How to complete this task: The pictures stay out; all of the data is to be printed exactly.

START Task material

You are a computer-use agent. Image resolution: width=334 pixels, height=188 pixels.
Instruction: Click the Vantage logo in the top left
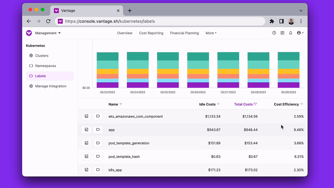point(29,33)
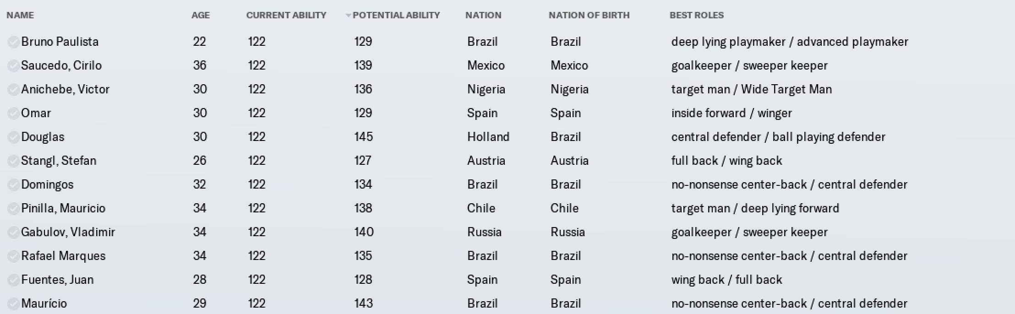This screenshot has height=314, width=1015.
Task: Click the check icon next to Stangl, Stefan
Action: (13, 161)
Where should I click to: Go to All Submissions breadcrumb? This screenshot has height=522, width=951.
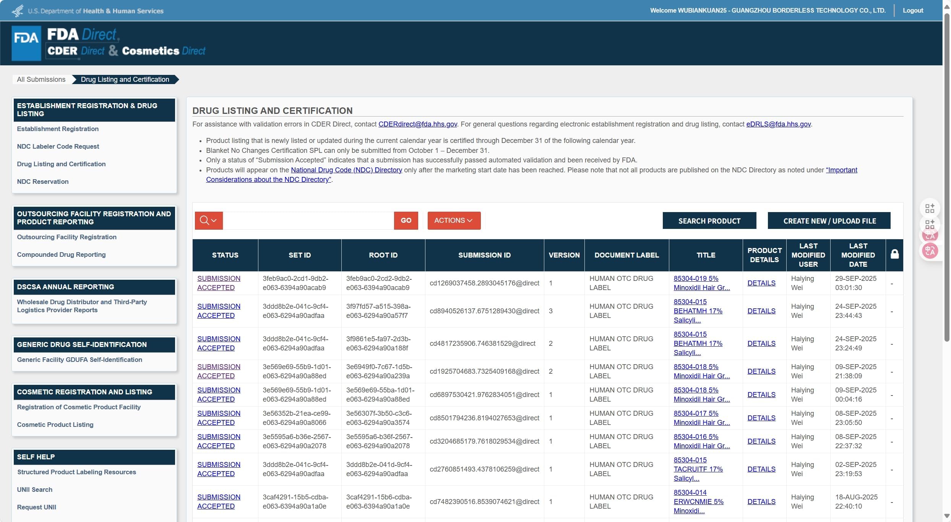(x=41, y=79)
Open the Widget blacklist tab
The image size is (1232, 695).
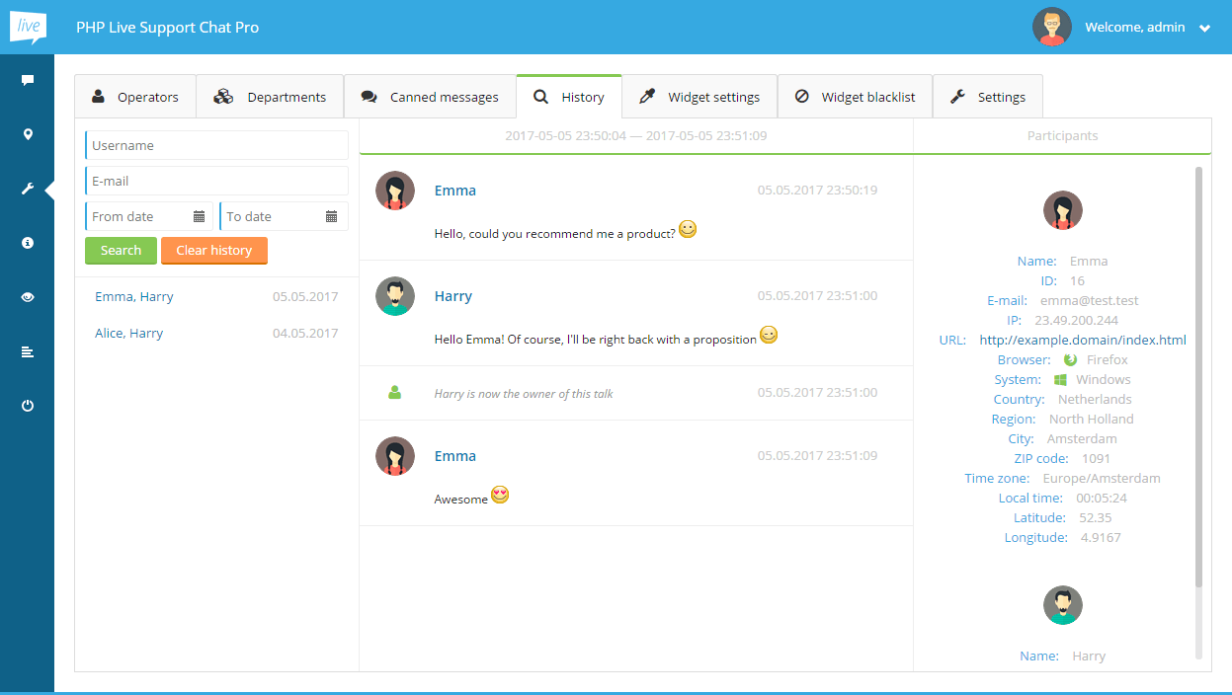click(855, 97)
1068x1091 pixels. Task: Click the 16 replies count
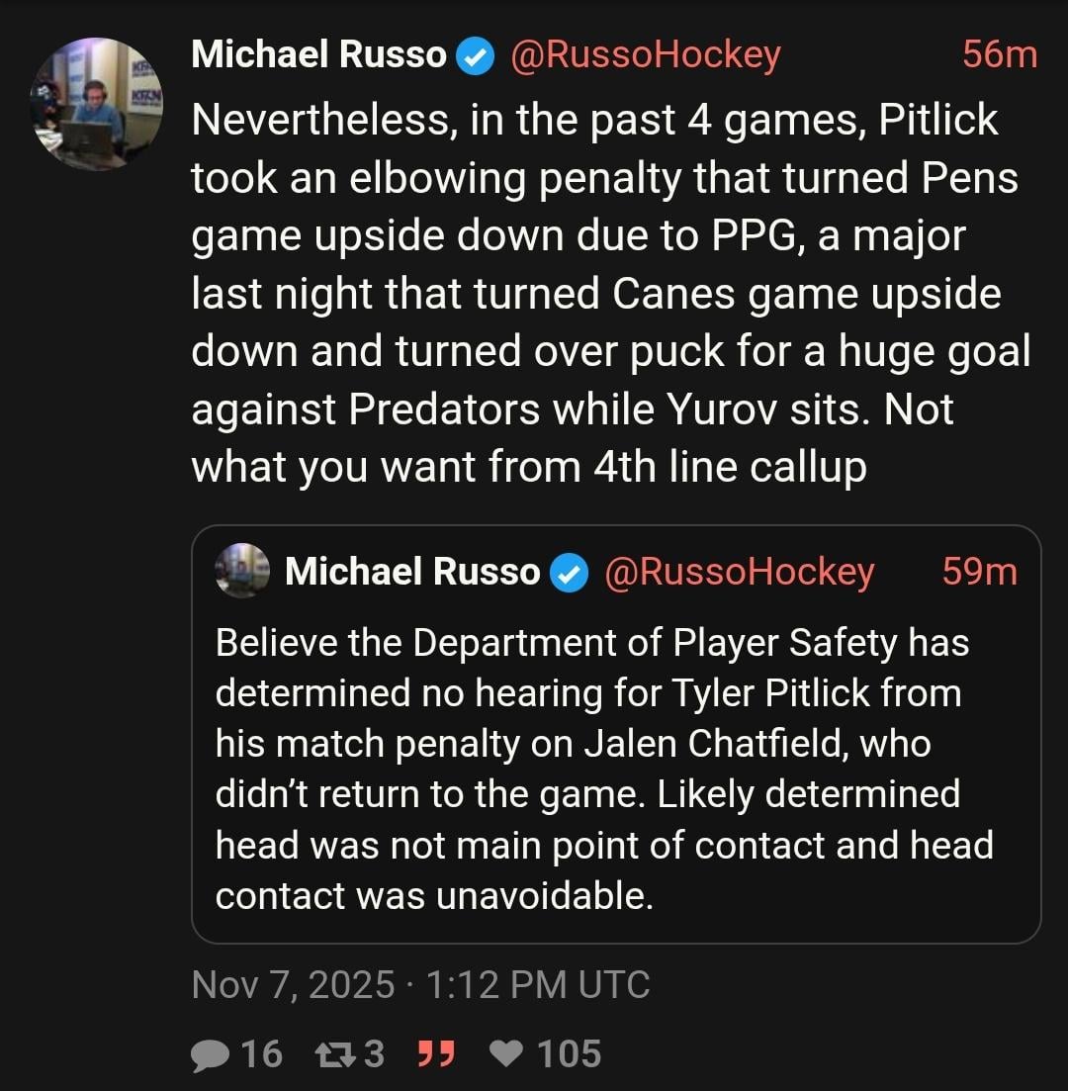262,1053
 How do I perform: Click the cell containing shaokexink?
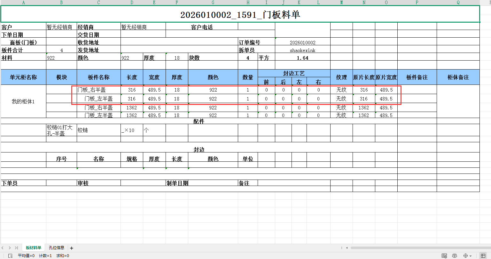coord(302,50)
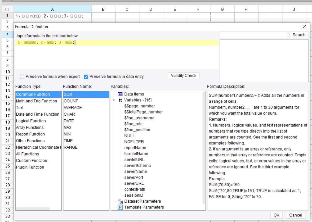Viewport: 312px width, 222px height.
Task: Click the Cancel button
Action: (295, 215)
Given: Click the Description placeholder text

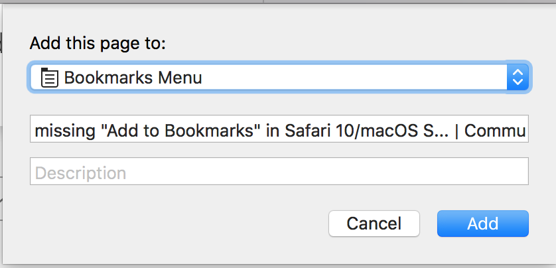Looking at the screenshot, I should pos(80,173).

END Task material

Answer to this problem:
You are a computer-use agent. Image resolution: width=334 pixels, height=188 pixels.
Instruction: Click the Vantage logo in the top left
point(29,33)
This screenshot has height=314, width=1015.
Task: Click the check icon next to Stangl, Stefan
Action: (13, 161)
Where should I click to: Go to All Submissions breadcrumb? This screenshot has height=522, width=951.
(x=41, y=79)
Open the Widget blacklist tab
The image size is (1232, 695).
click(855, 97)
1068x1091 pixels. Task: Click the 16 replies count
262,1053
 How do I perform: Click the cell containing shaokexink?
coord(302,50)
Viewport: 312px width, 222px height.
Task: Click the Cancel button
Action: (295, 215)
Given: Click the Description placeholder text

Looking at the screenshot, I should pos(80,173).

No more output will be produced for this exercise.